Use a single seq_id for that text (e.g. seq_id = 0).
After the call, retrieve the sequence embedding:

const float *embedding = llama_get_embeddings_seq(ctx, seq_id);
// embedding size = llama_n_embd(model)

That’s it: you’ll get one embedding vector for the entire input string.

Contrast with token-level embeddings

If pooling_type == LLAMA_POOLING_TYPE_NONE → llama_get_embeddings(ctx) gives you token-level embeddings (matrix: tokens × dim).
If pooling_type != NONE → llama_get_embeddings_seq(ctx, seq_id) gives you sentence-level embeddings (one vector per sequence).

So the way to force one embedding per text is:

Set pooling_type in the context params (MEAN, CLS, or LAST).
Use llama_get_embeddings_seq() instead of llama_get_embeddings().

The pooling_type in llama.cpp is not a property of the model itself – it’s purely how llama.cpp aggregates the token embeddings it already computes. All decoder-only LLaMA-style models output a hidden state per token, so pooling is just a post-processing step that the library offers.

What this means

Any model you load with llama.cpp produces per-token embeddings.
Pooling (MEAN, CLS, LAST) is applied on top of those token embeddings to compress them into one vector.
So yes: all models supported by llama.cpp can use all pooling types.
The only requirement is that you create the context with cparams.pooling_type set, so llama.cpp knows to allocate memory for pooled embeddings.

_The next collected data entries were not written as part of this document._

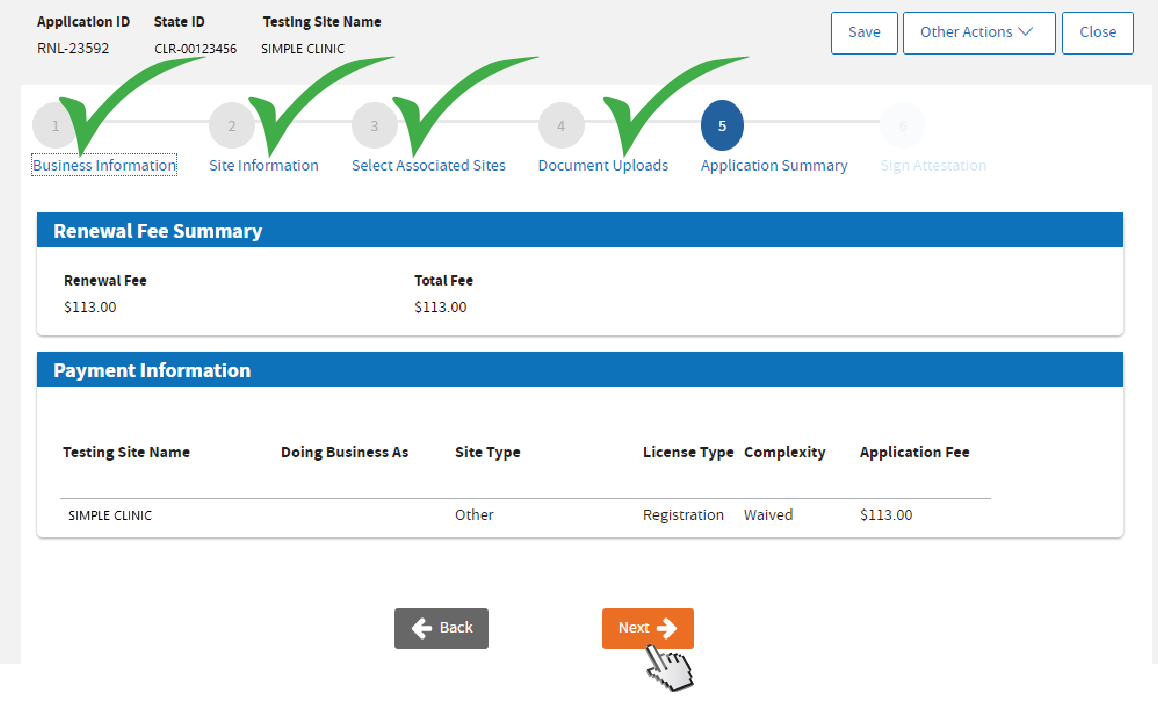Go to the Site Information step label

pos(264,166)
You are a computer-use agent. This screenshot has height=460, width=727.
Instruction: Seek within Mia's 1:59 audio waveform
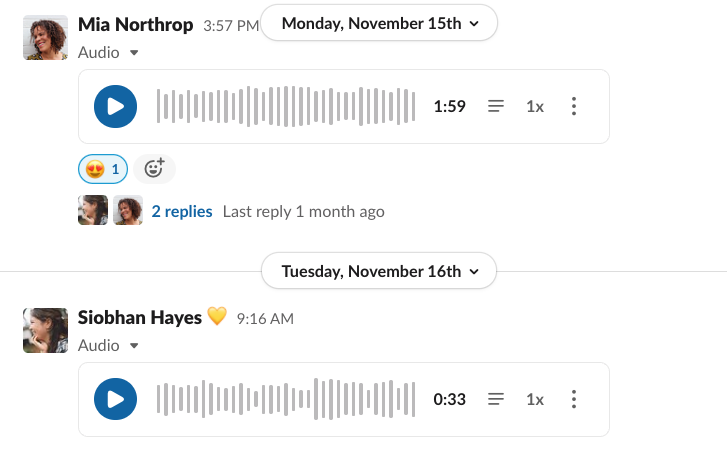285,106
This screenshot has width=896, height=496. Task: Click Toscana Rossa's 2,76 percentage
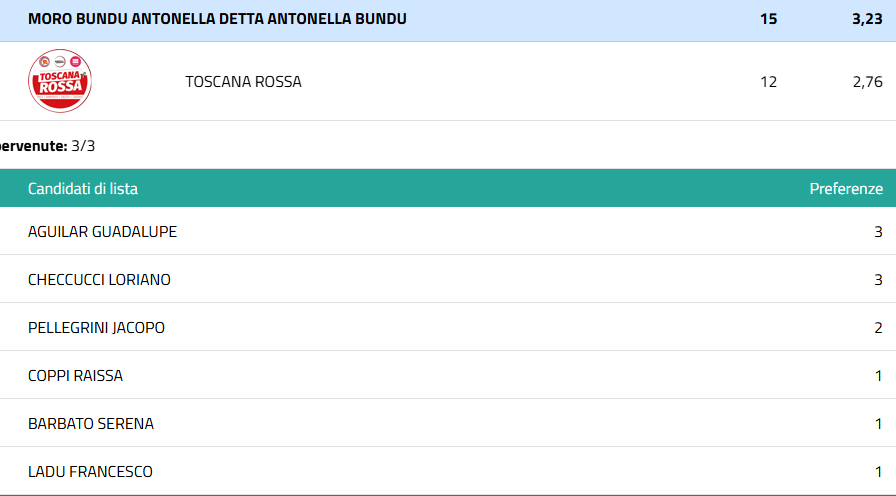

Differences between pooling modes

MEAN → average of all token embeddings in the sequence.
- Default / most common for sentence embeddings & semantic search.
CLS → use the embedding of the first token (analogous to [CLS] in BERT-style models).
- Works, but LLaMA models weren’t trained with a [CLS] objective, so performance may vary.
LAST → use the embedding of the final token.
- Sometimes useful for autoregressive tasks; not typically the best for embeddings.

Important

The quality of the sentence embedding you get does depend on the model training objective:

Models explicitly trained for embedding tasks (e.g. all-MiniLM-L6-v2, text-embedding-ada-002, nomic-embed) will usually outperform a raw LLaMA model, even if you apply pooling.
LLaMA-style models with pooling still give you usable vectors, but they weren’t optimized for semantic similarity.

So in summary:

Pooling is always available in llama.cpp.
All models supported by llama.cpp can use MEAN / CLS / LAST pooling.
The choice of pooling affects embedding quality, but you won’t get an error from the library.